Tutti i personaggi, buoni o cattivi, sembrano essere circondati da un’aura d’onore e di nobiltà indipendentemente dalle azioni che compiono: è così per Commodo anche nel momento in cui diviene un parricida; ed è lo stesso per Massimo quando la sua professione diventa quella di uccidere per il divertimento del pubblico. E quando questi giungono a Roma, l’intera città sembra essere la materializzazione delle loro virtù: la capitale dell’impero è dipinta in una veste sfavillante quasi all’inverosimile, nella maestosità dei palazzi reali, nell’imponenza del Colosseo, e addirittura nei particolari più piccoli come gli abiti dei cittadini o le armi e le armature dei combattenti.

 

 

Alcuni piccoli anacronismi (la presenza di balestre inventate in realtà nel medioevo, dei tatuaggi, e di armature metalliche troppo ben lavorate per essere di 2000 anni fa) contribuiscono a questa immagine titanica senza interferire minimamente con la serietà della rappresentazione.

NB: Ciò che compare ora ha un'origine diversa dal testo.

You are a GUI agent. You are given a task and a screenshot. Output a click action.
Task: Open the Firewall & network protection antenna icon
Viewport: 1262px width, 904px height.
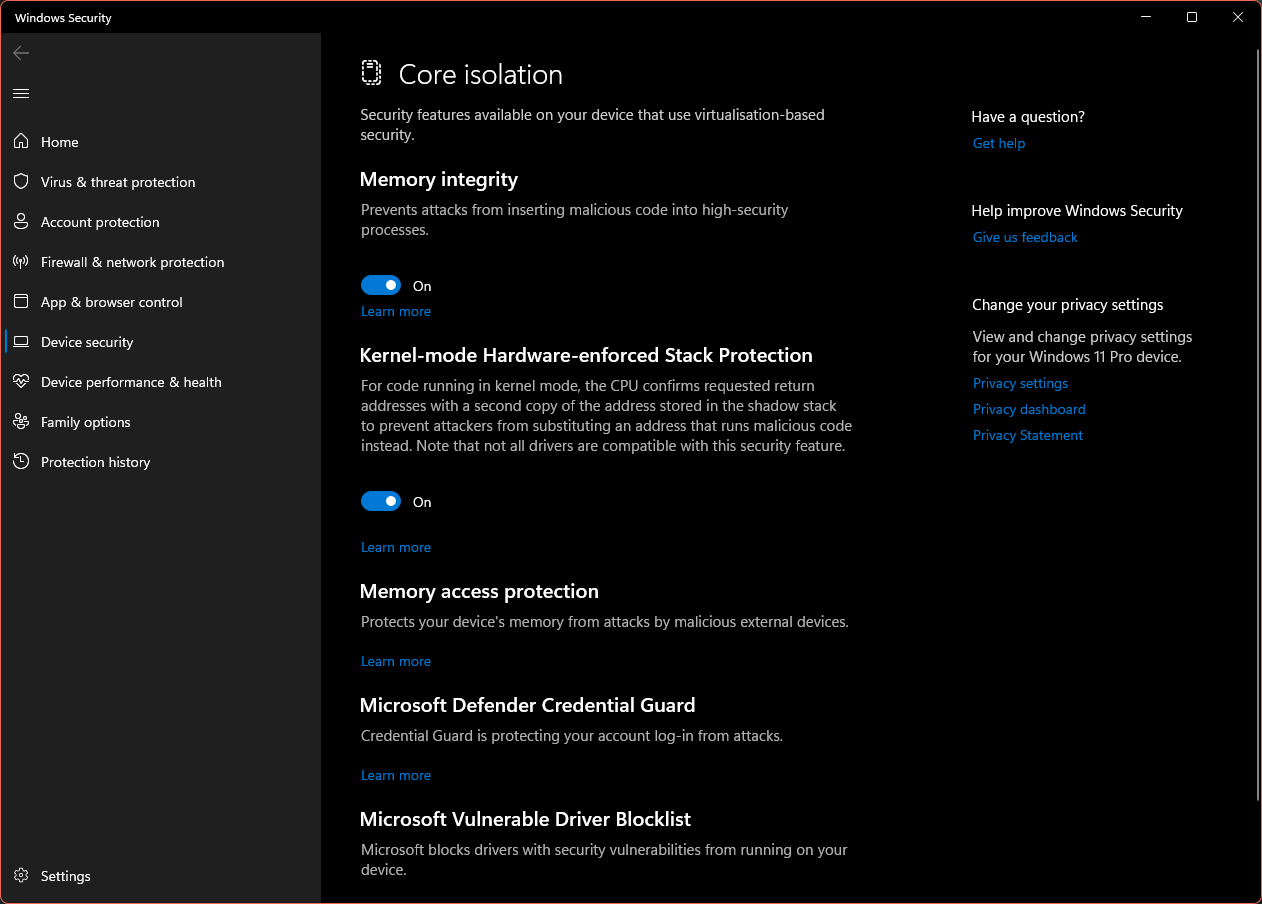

La regia merita un elogio personale: le scene dialogate non sono mai troppo statiche, mentre la battaglia iniziale e i combattimenti dei gladiatori sono a dir poco eccezionali.

Ridley Scott (Alien, Blade Runner, Black Rain – Pioggia Sporca, Thelma & Louise, Black Hawk Down, Prometheus, Sopravvissuto – The Martian) nasconde la violenza delle scene più crude dietro rapidi movimenti della telecamera e inquadrature di precisione millimetrica, senza però togliere nulla al realismo degli scontri. La battaglia di Germania e quelle nelle arene comunicano un senso di confusione e rapidità tali da immergere completamente lo spettatore nella scena, e sicuramente ricostruiscono quella che deve essere stata l’impressione reale di un soldato nel cuore dello scontro. Raramente un regista riesce ad alternare con tale maestria stili di ripresa così differenti, come d’altra parte le sensazioni che questi comunicano.

Per quanto riguarda gli attori, Russell Crowe si cala perfettamente nella parte di Massimo, e nonostante non sia sicuramente un interprete espressivo come un De Niro o un Pacino riesce ad esprimere con sottili mutamenti d’espressione tutti gli stati d’animo del proprio personaggio, mentre molto espressivo e sicuramente adatto alla parte assegnatagli risulta Joaquin Phoenix.

Un grande film, reso tale grazie all’abilità del regista, al grande lavoro di produzione e all’accuratezza nella scelta degli interpreti e nel loro stesso impegno.